In college I spent a whole year studying Kant to very little avail. It seemed such tortured thinking based on some big assumptions. What stuck with me though, was the idea of a priori knowledge, a sort of instinctual knowing, not based on experience.

Knowing that riding a wheelie is good and that Evel Knievel is a superhero are, to me, sorts of a priori knowledge. These things are self-evident. Or at least they were (are) to me.

It doesn’t take a lot of work from there to extrapolate that bike riding is a not just a critical skill, but in some ways a perfect fulfillment of human physicality. Once I was able to ride myself, the bike took me everywhere I could think of to go. A freedom machine? Yeah, but more than that, because not only could it take you anywhere, it could take you there in magical ways, like on one wheel.

Those middle ’70s were a heady time for me. I was still that blank slate, ready to be written on, ready to do some writing myself. Adolescence hadn’t come to shame me yet, to drive me back into whatever shadows I could find.

Not Awesome

When I was in second grade, it was around the same time Jamie rode the ten-speed wheelie, I met two kids, one named Jeffrey, the other named Mark. I have no recollection of either of them inside the school building. I can only remember them on the playground, and only in motion. Jeffrey would spend the entire recess period running at top speed from one location to another, conjuring reasons for each burst of speed on the fly. Mark wasn’t as fast, but was always there, in Jeffrey’s slipstream.

I started running with Jeffrey and Mark.

When you’re a kid, or at least when I was a kid, I couldn’t fathom why anyone would walk anywhere. Running was faster. Running was possible. So it made sense to run. Always.

The feeling of running is amazing, the sense of your own power coursing through you, the ground flying by. Running is a priori excellent. Why do we ever stop?

Meghna sent me a link to an essay by Salman Rushdie in the New York Times.

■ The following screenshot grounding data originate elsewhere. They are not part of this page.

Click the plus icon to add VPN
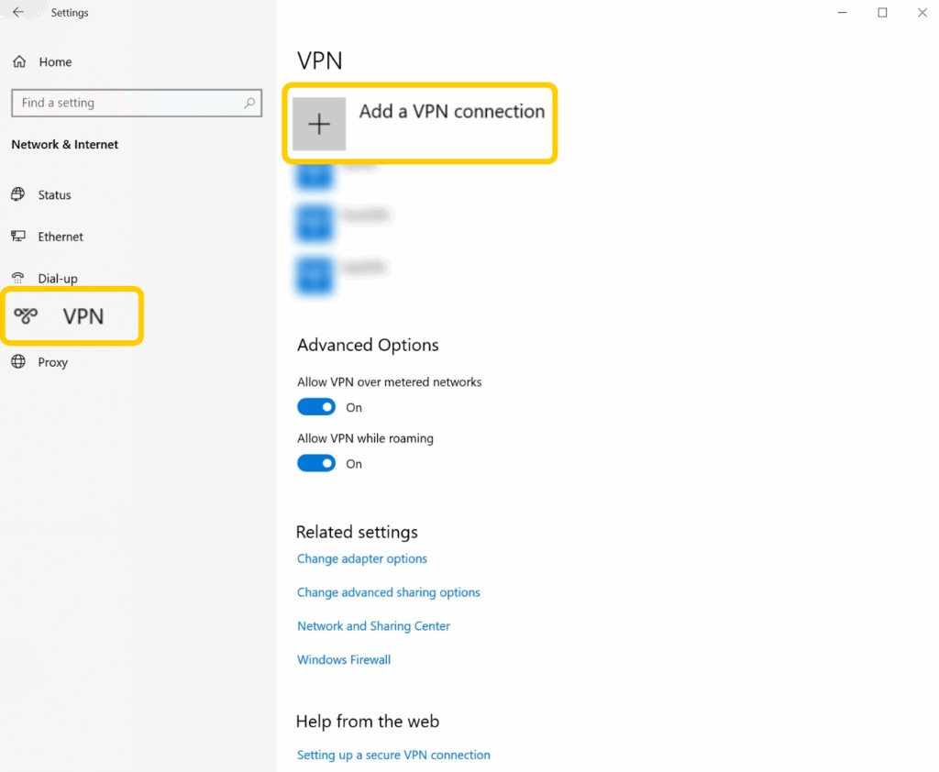The image size is (939, 772). tap(319, 124)
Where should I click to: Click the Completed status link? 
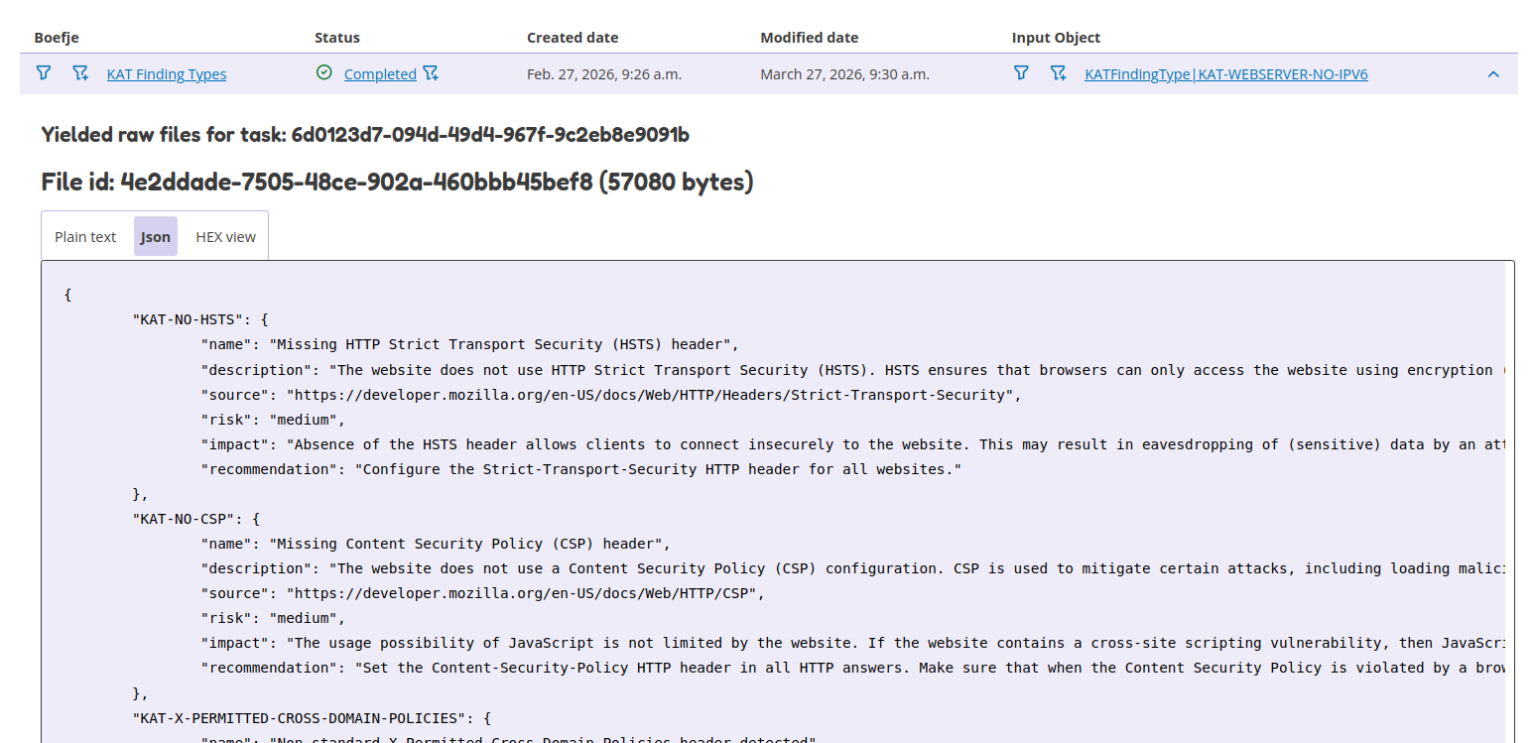[x=380, y=74]
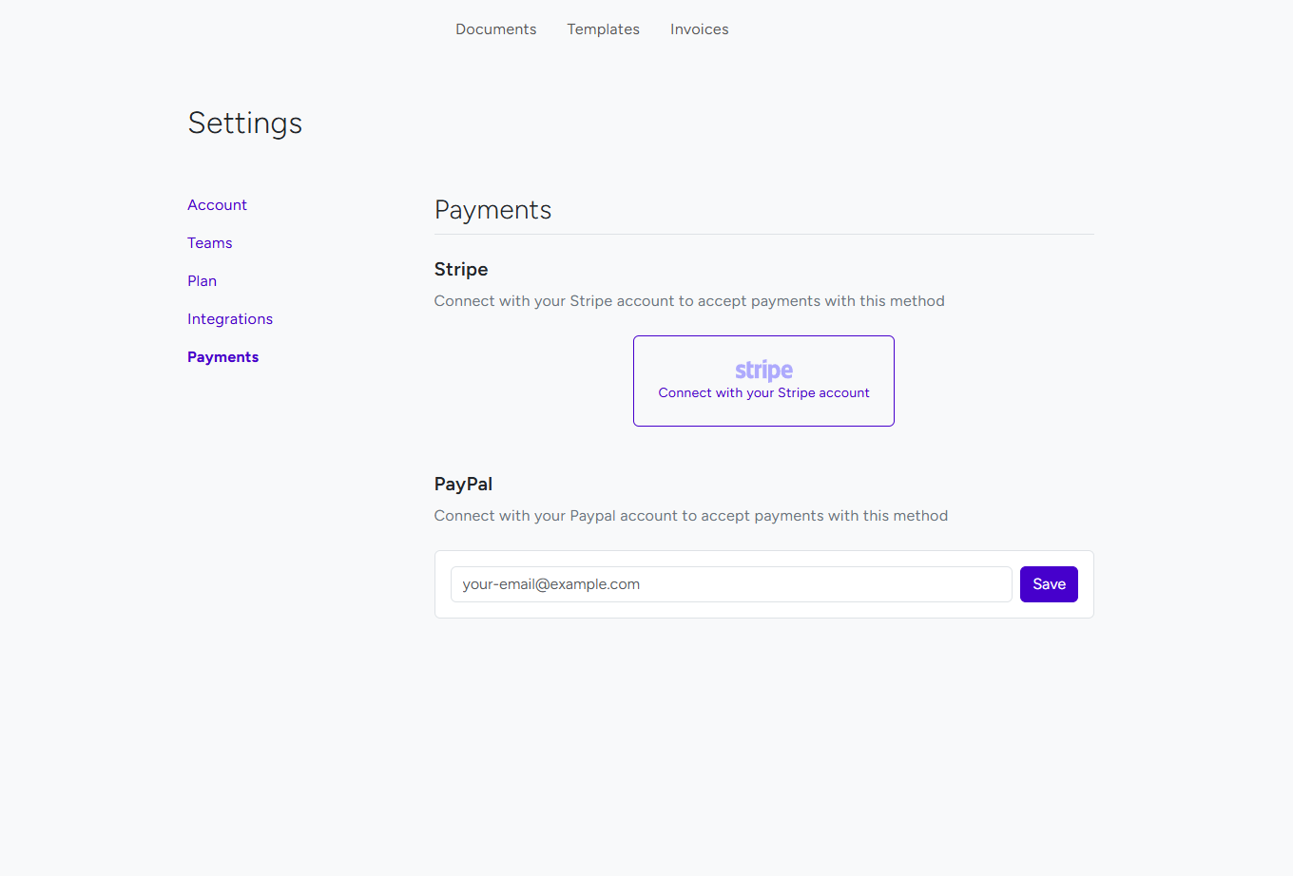Image resolution: width=1293 pixels, height=876 pixels.
Task: Save the PayPal email address
Action: 1049,583
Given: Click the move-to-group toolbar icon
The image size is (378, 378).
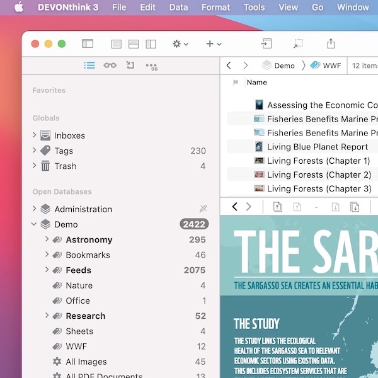Looking at the screenshot, I should click(266, 43).
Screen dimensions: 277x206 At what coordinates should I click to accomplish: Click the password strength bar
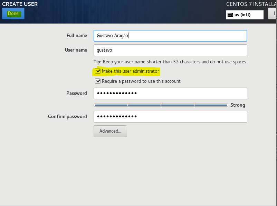pyautogui.click(x=161, y=105)
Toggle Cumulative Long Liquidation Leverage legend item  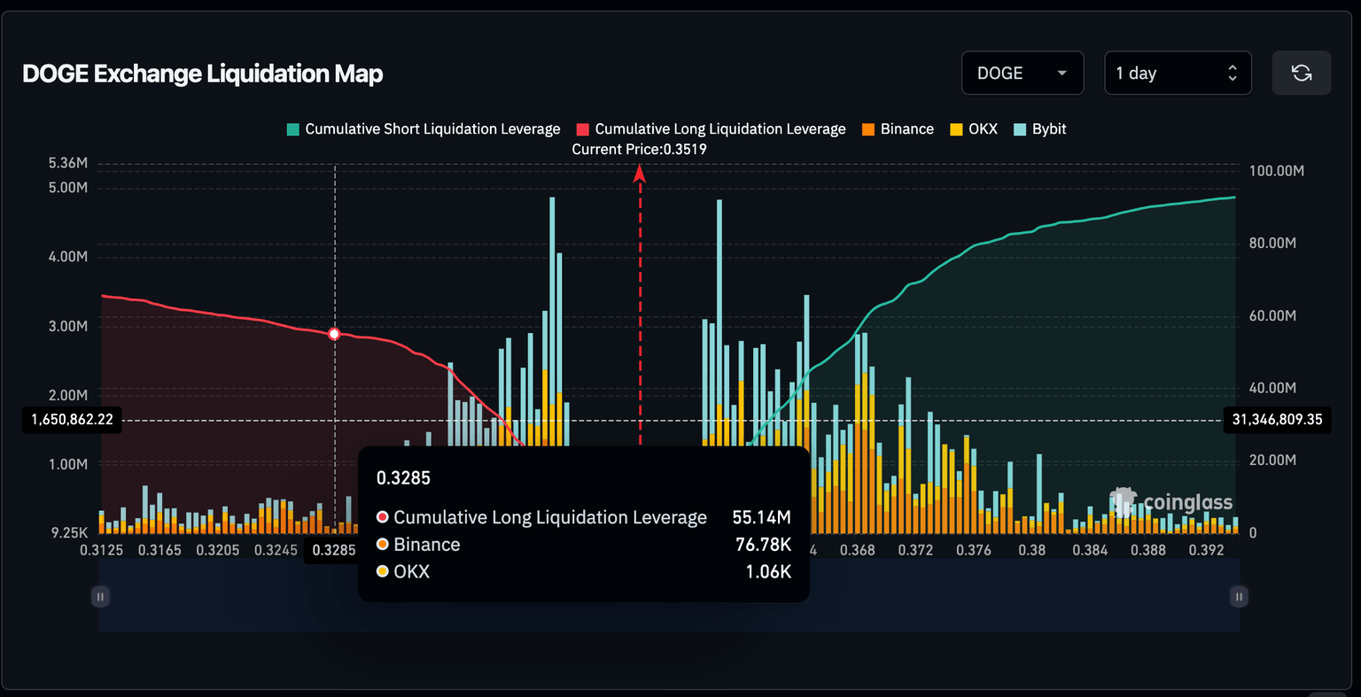[711, 129]
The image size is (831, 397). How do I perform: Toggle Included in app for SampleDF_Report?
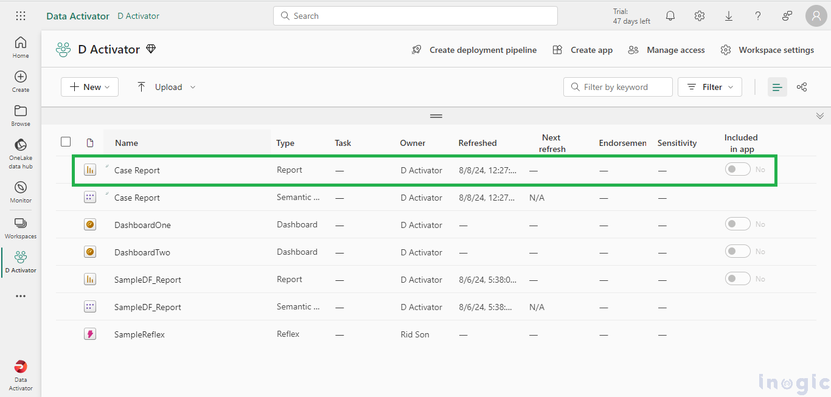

In it, he talks about the books he really loves, things he read growing up, and the power of imagination to recast truths in powerful and beautiful ways. When we’re young, still that blank slate, our imaginations aren’t yet proscribed. We recognize the magic in things still. We feel the truth beneath the fiction more easily.

And this reminded me of how I felt about moving through the world when I was still little. It was all visceral. I didn’t need to rationalize health benefits or do things to give my life meaning. I did all those things because they were implicitly good. Ride a bike. Climb a tree. Run around the house at top speed. Jump off the roof. Sled down a hill.

It is probably a good idea to unlearn most of the bullshit in our heads, the layers of intellectualizing we’ve heaped on top of things that are just good all on their own. Don’t think too hard. Feel. Quit fucking around.